**WHAT YOU NEED TO DO:** Could the data below please be reproduced word for word, without the pictures?

[Excerpts from a dataset]
--------

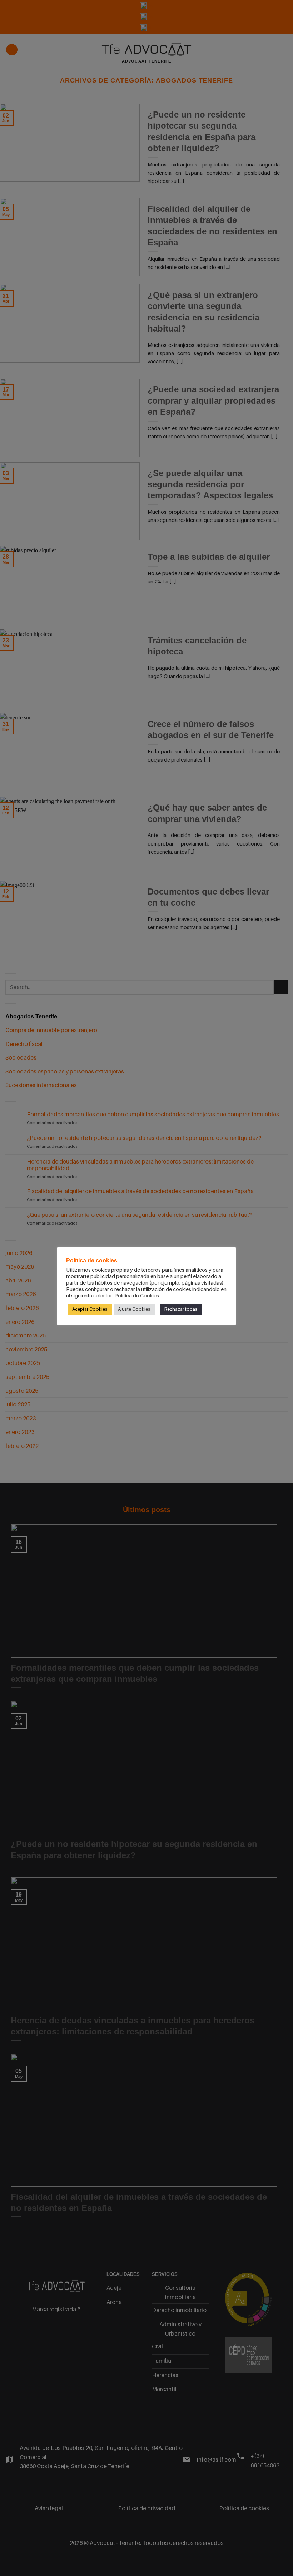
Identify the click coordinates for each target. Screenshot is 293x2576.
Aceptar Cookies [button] (90, 1309)
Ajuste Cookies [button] (134, 1309)
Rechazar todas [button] (181, 1309)
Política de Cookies (136, 1295)
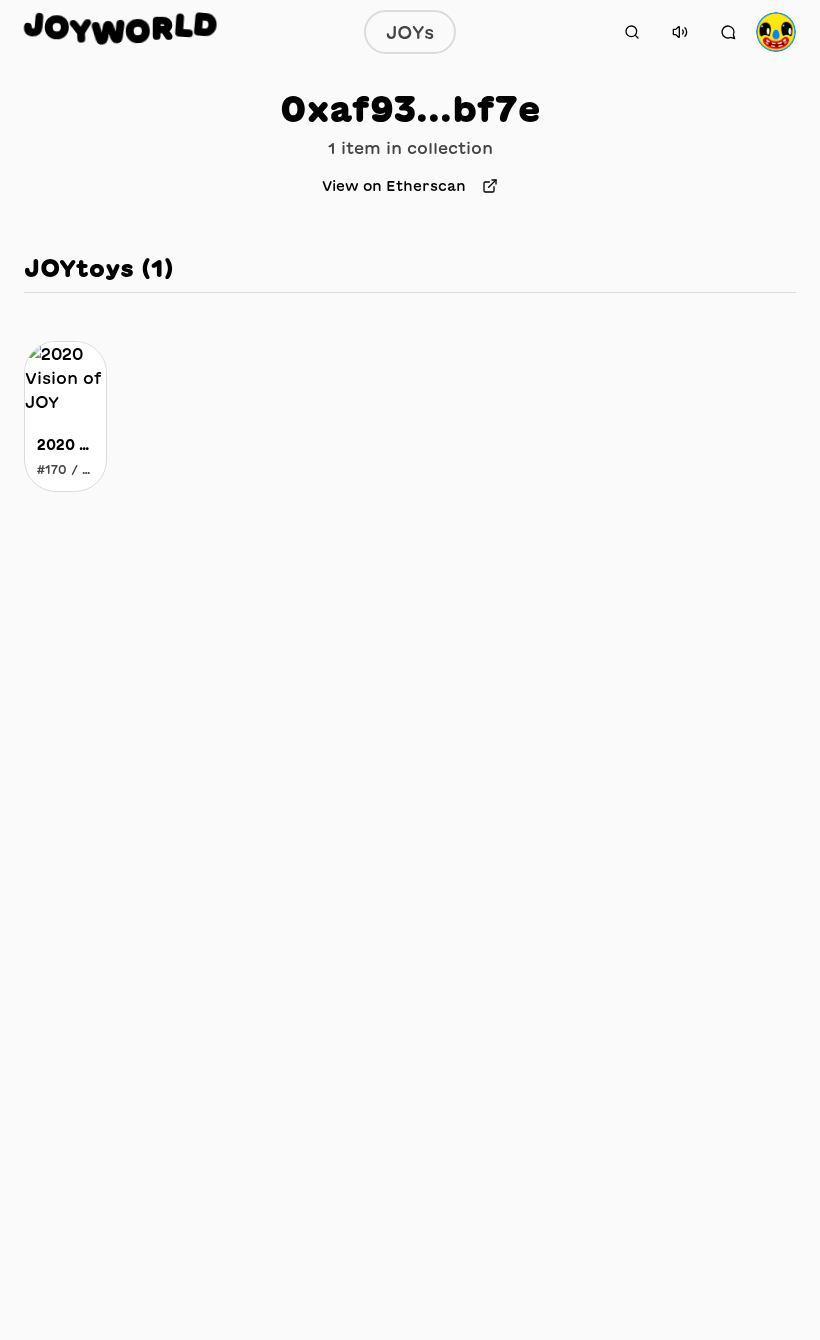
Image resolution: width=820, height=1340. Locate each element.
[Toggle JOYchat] (728, 32)
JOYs (410, 32)
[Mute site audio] (680, 32)
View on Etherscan (394, 186)
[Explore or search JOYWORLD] (632, 32)
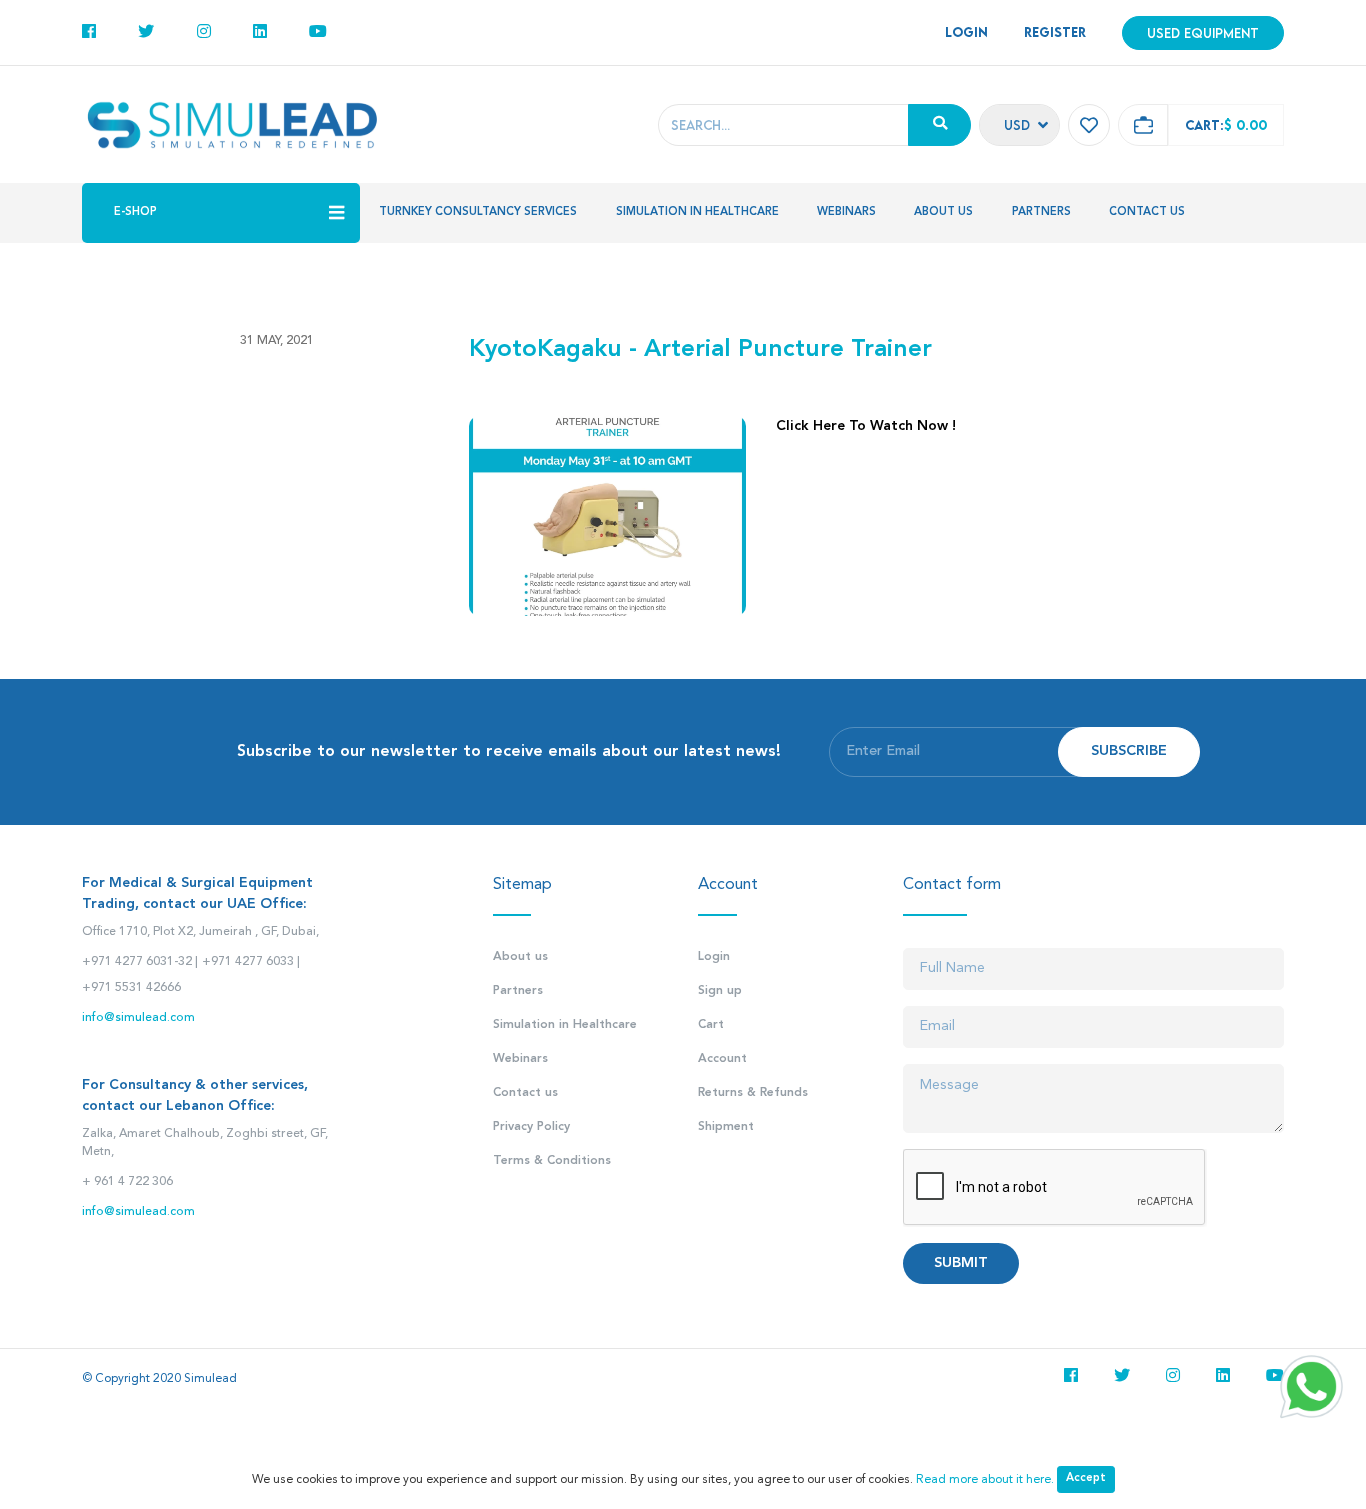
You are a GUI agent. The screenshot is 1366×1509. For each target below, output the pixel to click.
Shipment (726, 1127)
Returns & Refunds (753, 1093)
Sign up (720, 991)
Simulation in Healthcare (697, 212)
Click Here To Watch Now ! (866, 426)
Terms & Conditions (552, 1161)
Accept (1086, 1478)
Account (722, 1059)
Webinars (846, 212)
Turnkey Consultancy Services (478, 212)
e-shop (135, 212)
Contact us (1147, 212)
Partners (1041, 212)
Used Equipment (1203, 33)
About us (943, 212)
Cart (711, 1025)
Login (714, 957)
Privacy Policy (531, 1127)
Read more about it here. (985, 1480)
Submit (961, 1263)
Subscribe (1129, 751)
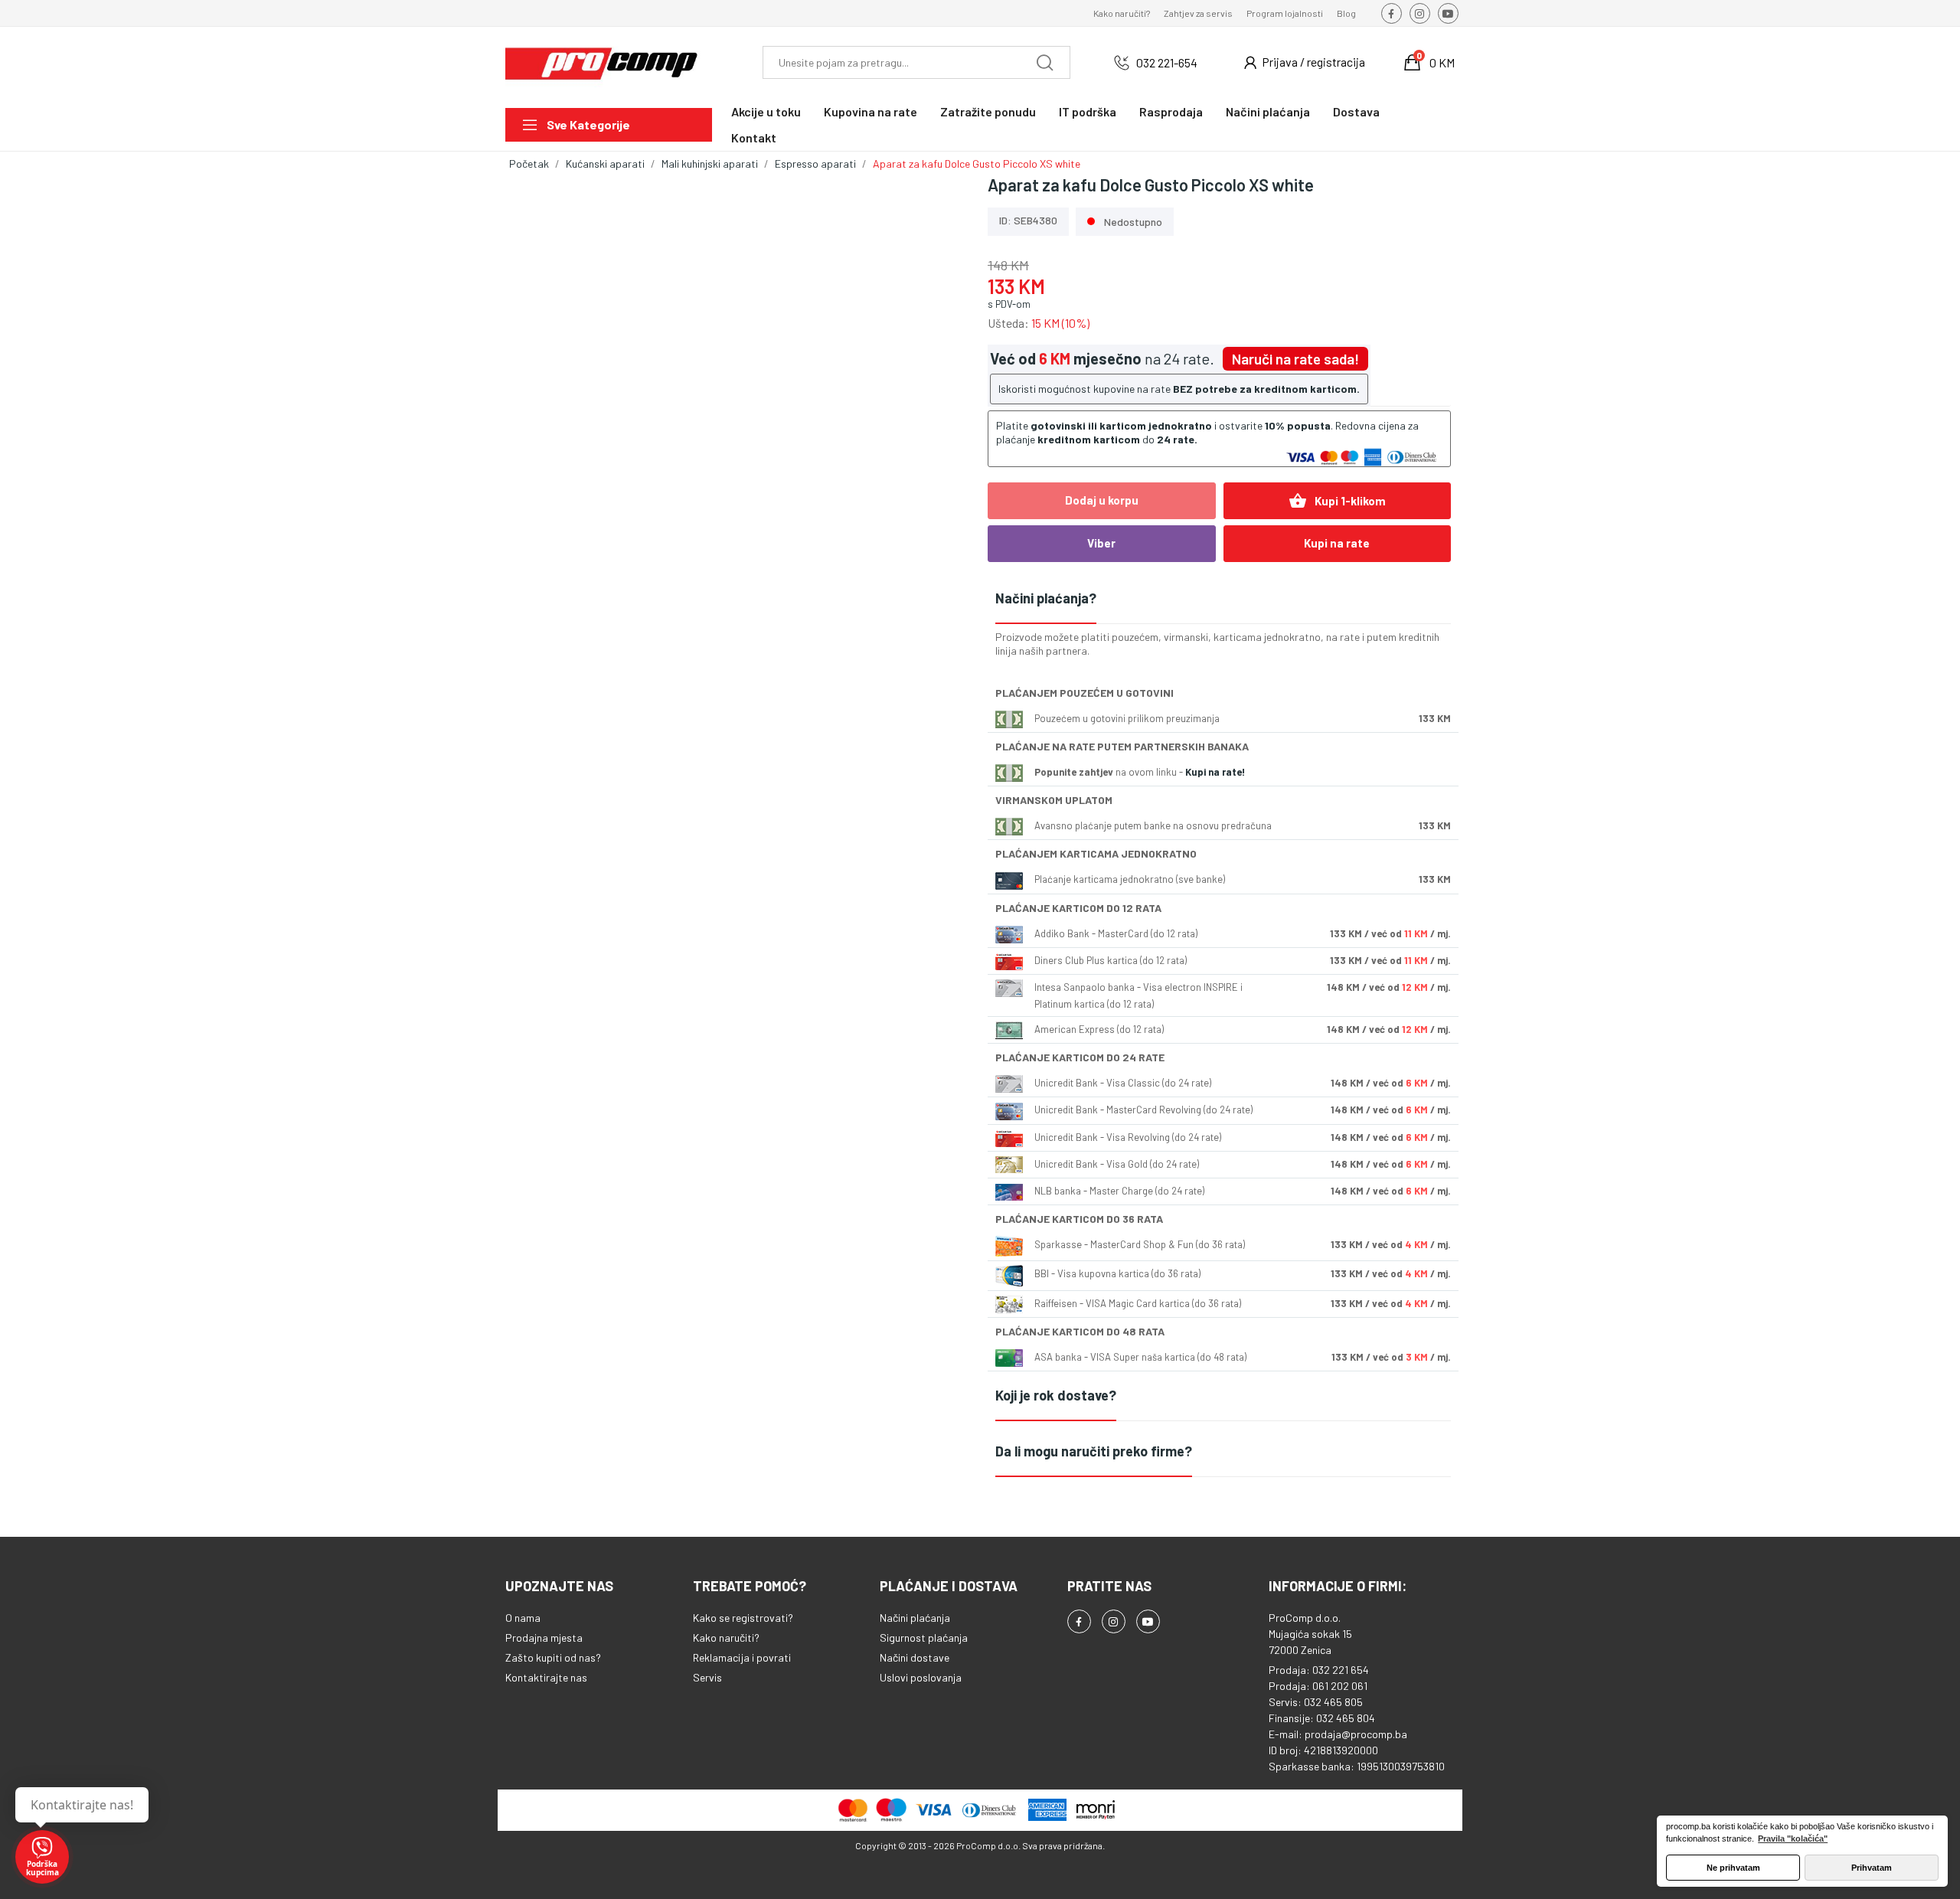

--------

**REPLY TO THE TASK:**
Identify the click coordinates for each target. Screenshot is 293x2576.
Aceptar Cookies [button] (90, 1309)
Ajuste Cookies [button] (134, 1309)
Rechazar todas [button] (181, 1309)
Política de Cookies (136, 1295)
Image resolution: width=820, height=1340. Locate each element.
[Toggle JOYchat] (728, 32)
JOYs (410, 32)
[Mute site audio] (680, 32)
View on Etherscan (394, 186)
[Explore or search JOYWORLD] (632, 32)
You are a GUI agent. The screenshot is 1366×1509. For each target below, output the pixel to click.
Shipment (726, 1127)
Returns & Refunds (753, 1093)
Sign up (720, 991)
Simulation in Healthcare (697, 212)
Click Here To Watch Now ! (866, 426)
Terms & Conditions (552, 1161)
Accept (1086, 1478)
Account (722, 1059)
Webinars (846, 212)
Turnkey Consultancy Services (478, 212)
e-shop (135, 212)
Contact us (1147, 212)
Partners (1041, 212)
Used Equipment (1203, 33)
About us (943, 212)
Cart (711, 1025)
Login (714, 957)
Privacy Policy (531, 1127)
Read more about it here. (985, 1480)
Submit (961, 1263)
Subscribe (1129, 751)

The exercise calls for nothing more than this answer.